However, sometimes this level of niching isn’t enough. Here in Austin, we were able to gather 40 people for a wekend of iPhone development with just two weeks notice. Most everyone in the room knew something about PHP, Rails, HTML, and Javascript. A few had Java and C in their toolkit. We only had two weeks notice to pull this group together. One could almost say, given just this little anecdotal bit of evidence, that Austin is probably CRAWLING with developers.

So how to niche? Well, a good way to niche is to pay attention to what your current customers (or prospective customers) are complaining about. What are their main pain points? What do they complain about over and over about? Do these complaints all group or cluster together? For example, in the 1990s, the big pain point in web site management was easy publishing systems….hence the rise of the CMS and blogging platforms.
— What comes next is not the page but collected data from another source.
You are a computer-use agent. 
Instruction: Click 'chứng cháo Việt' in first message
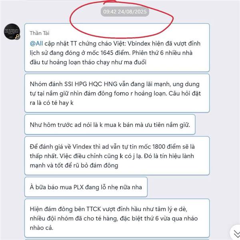pyautogui.click(x=102, y=44)
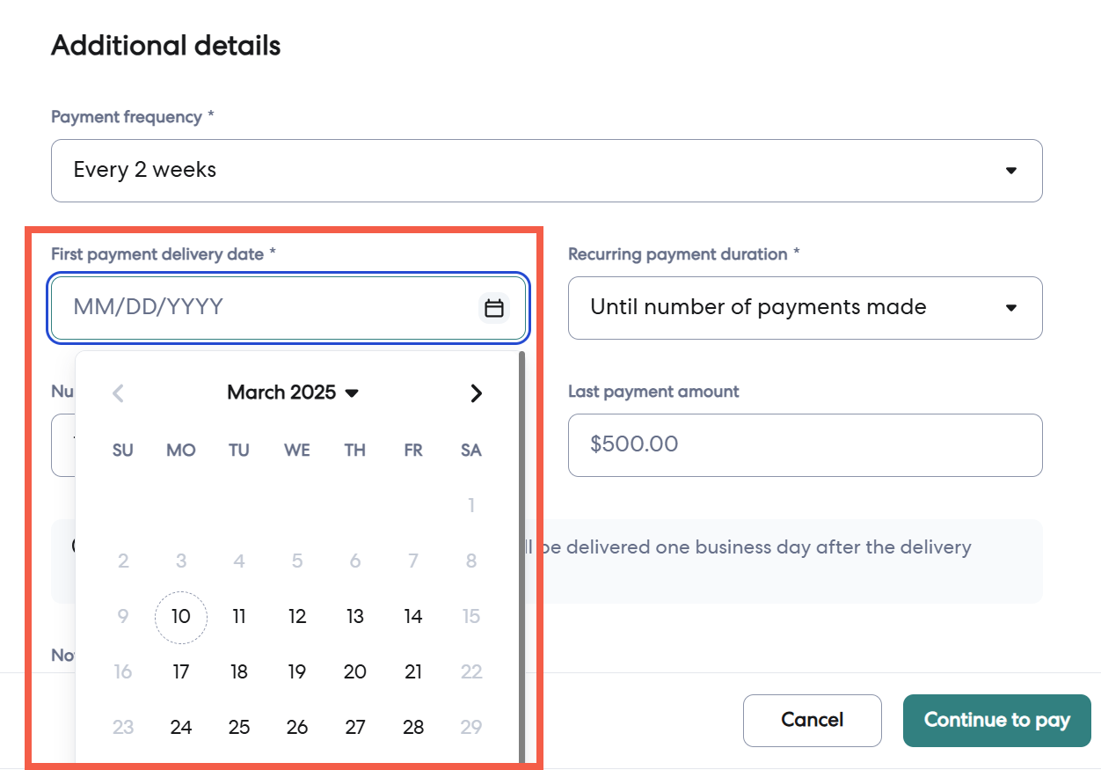Select March 10 in calendar

[181, 617]

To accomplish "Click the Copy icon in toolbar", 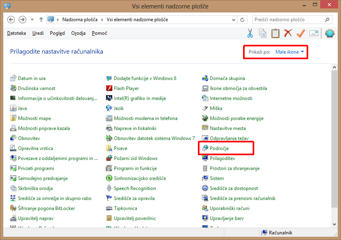I will point(263,33).
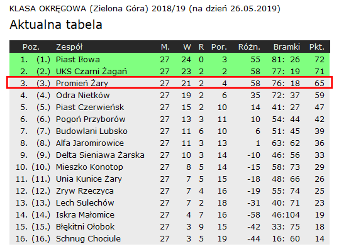Click Piast Czerwieńsk in the table
The image size is (339, 249).
click(x=90, y=107)
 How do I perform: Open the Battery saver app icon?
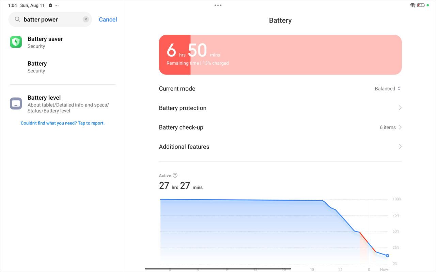[x=16, y=42]
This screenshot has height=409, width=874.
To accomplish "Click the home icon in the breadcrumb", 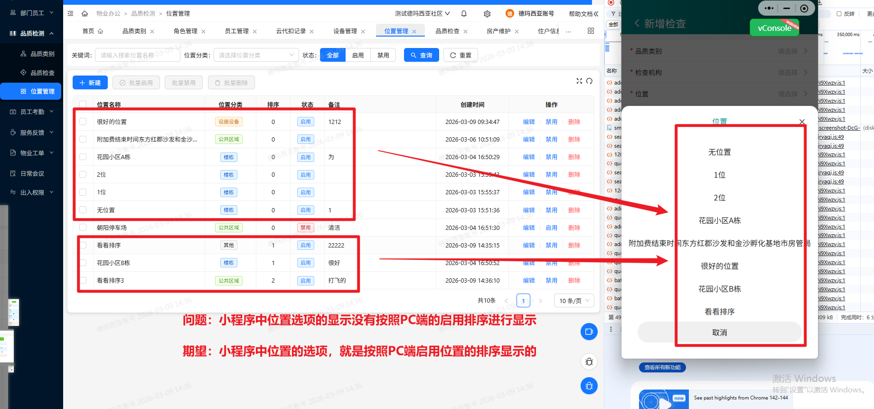I will point(85,14).
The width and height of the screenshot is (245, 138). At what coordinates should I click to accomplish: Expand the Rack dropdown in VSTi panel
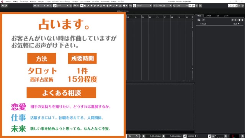[237, 24]
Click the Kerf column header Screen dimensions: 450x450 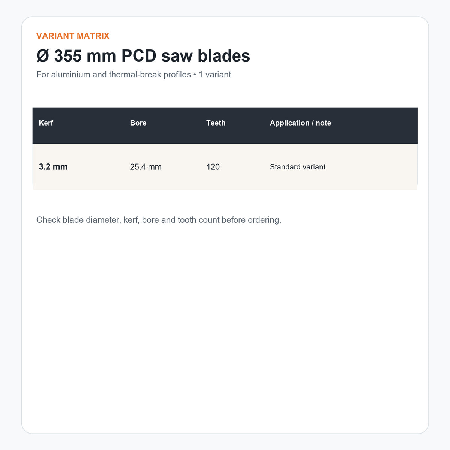[46, 123]
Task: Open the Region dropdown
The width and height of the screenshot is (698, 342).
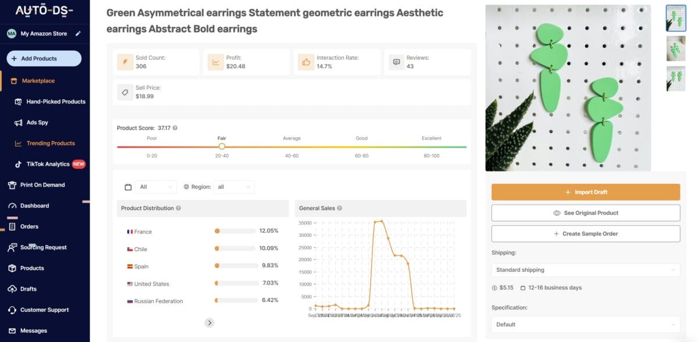Action: point(233,187)
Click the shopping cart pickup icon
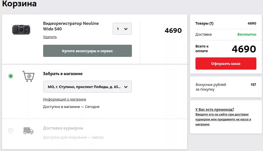263x151 pixels. coord(28,76)
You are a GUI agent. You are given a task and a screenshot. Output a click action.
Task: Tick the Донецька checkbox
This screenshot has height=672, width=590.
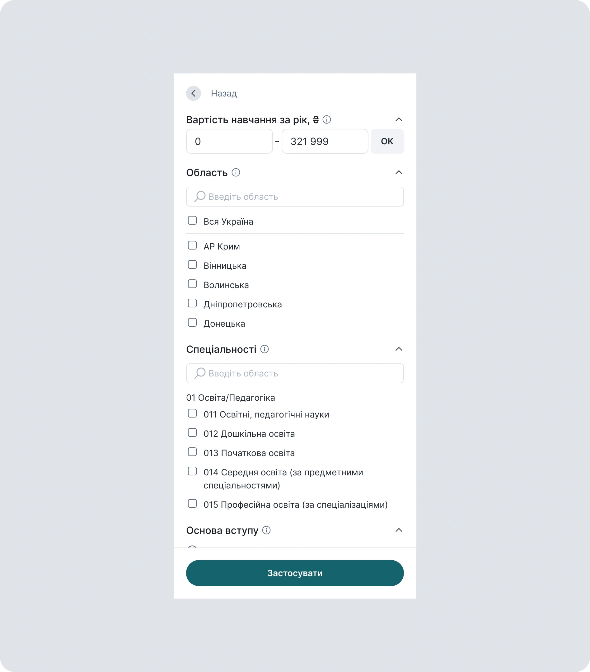tap(192, 323)
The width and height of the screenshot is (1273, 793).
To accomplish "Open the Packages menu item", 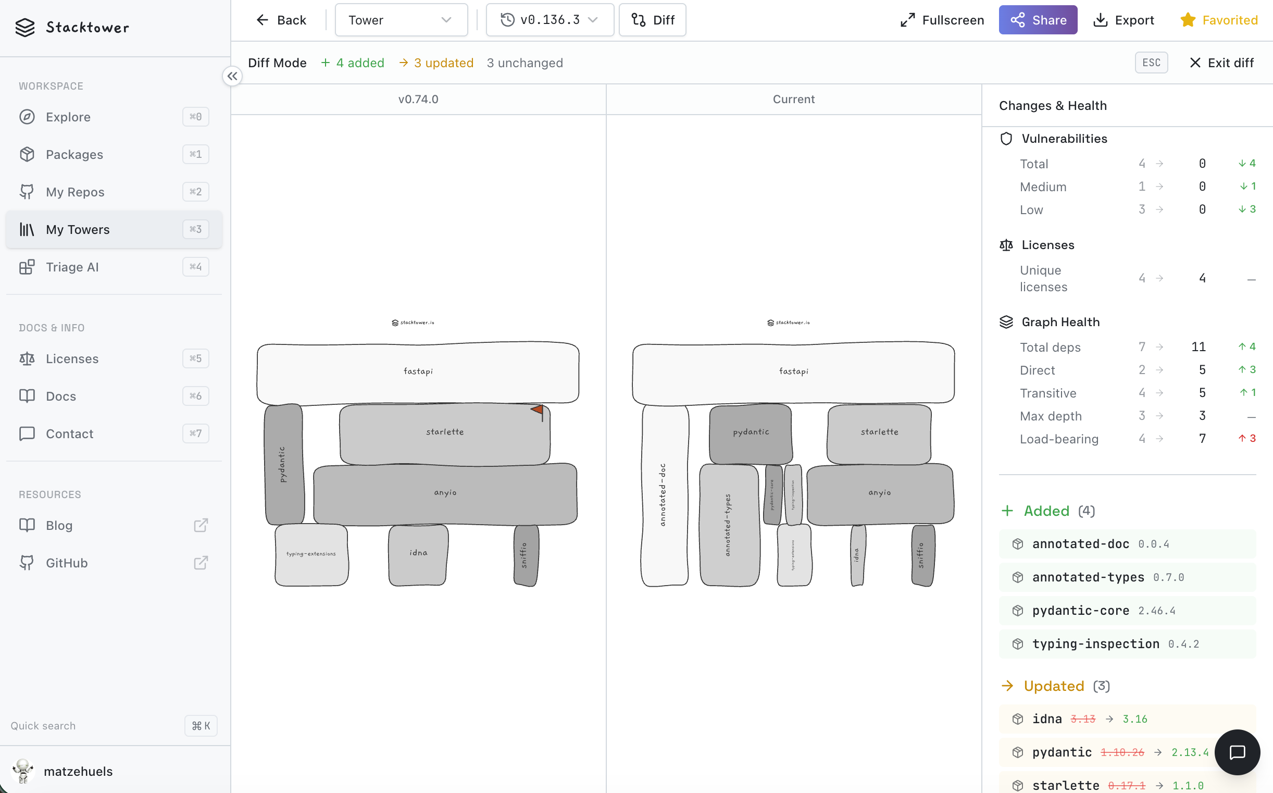I will click(114, 154).
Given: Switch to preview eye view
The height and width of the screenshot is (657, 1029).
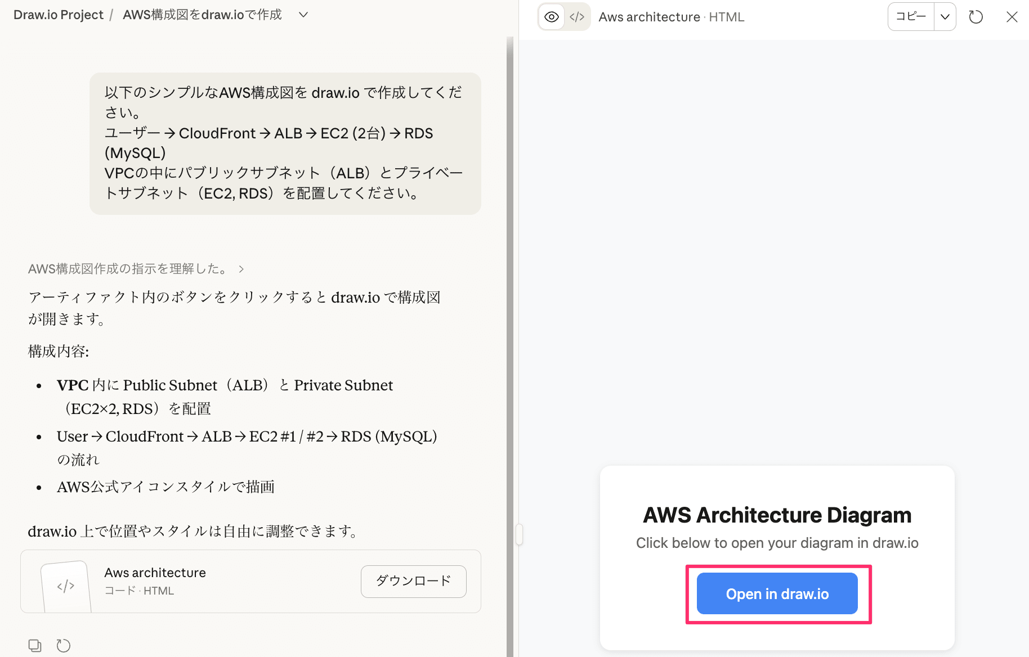Looking at the screenshot, I should point(552,17).
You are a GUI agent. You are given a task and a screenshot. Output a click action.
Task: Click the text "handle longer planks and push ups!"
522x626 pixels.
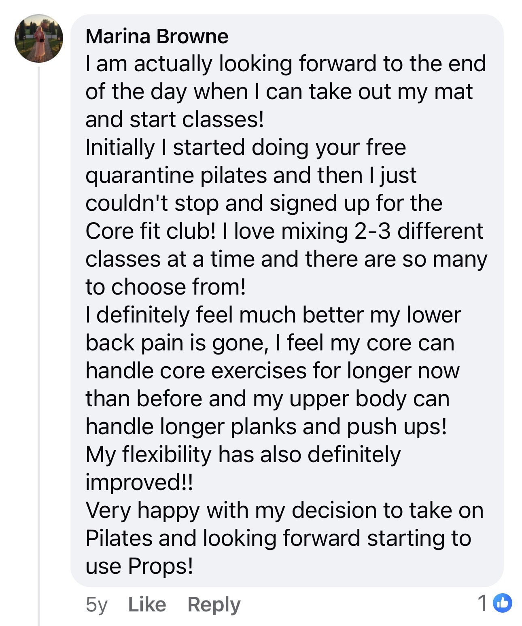(266, 427)
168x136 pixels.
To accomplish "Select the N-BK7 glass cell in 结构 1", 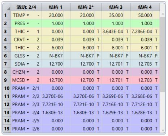I will pos(53,56).
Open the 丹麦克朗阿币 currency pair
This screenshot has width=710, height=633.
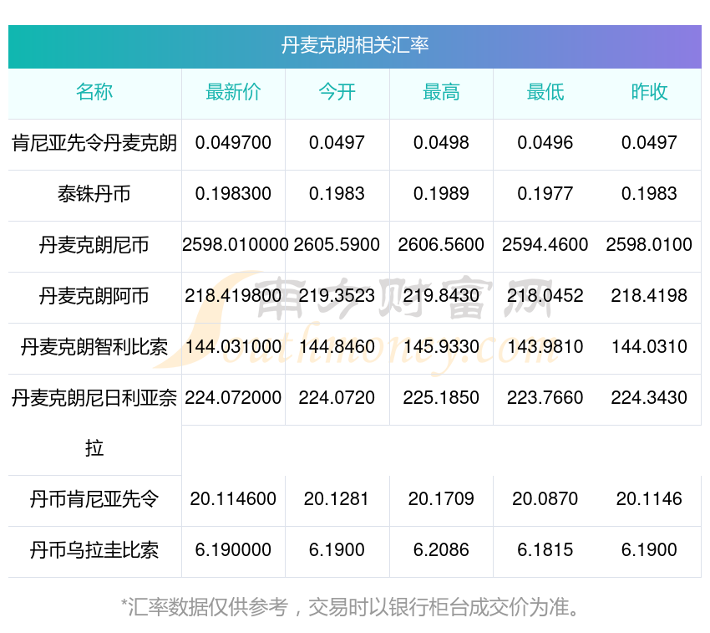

What if you don’t have customers yet, or don’t have easy access to people who can express a business problem? Or you’re just simply burned out from taking on customer requests? Walk into whatever room in your home you use to store books and magazines. Take a quick inventory. Are there any cases in which you have three or more books, magazines, newsletters, or other publications on any given topic?

Now take a look at your email and rss subscriptions….same thing goes. Are you subscribing to three or more feeds on security? Performance? A particular language? What about your browser and social bookmarks?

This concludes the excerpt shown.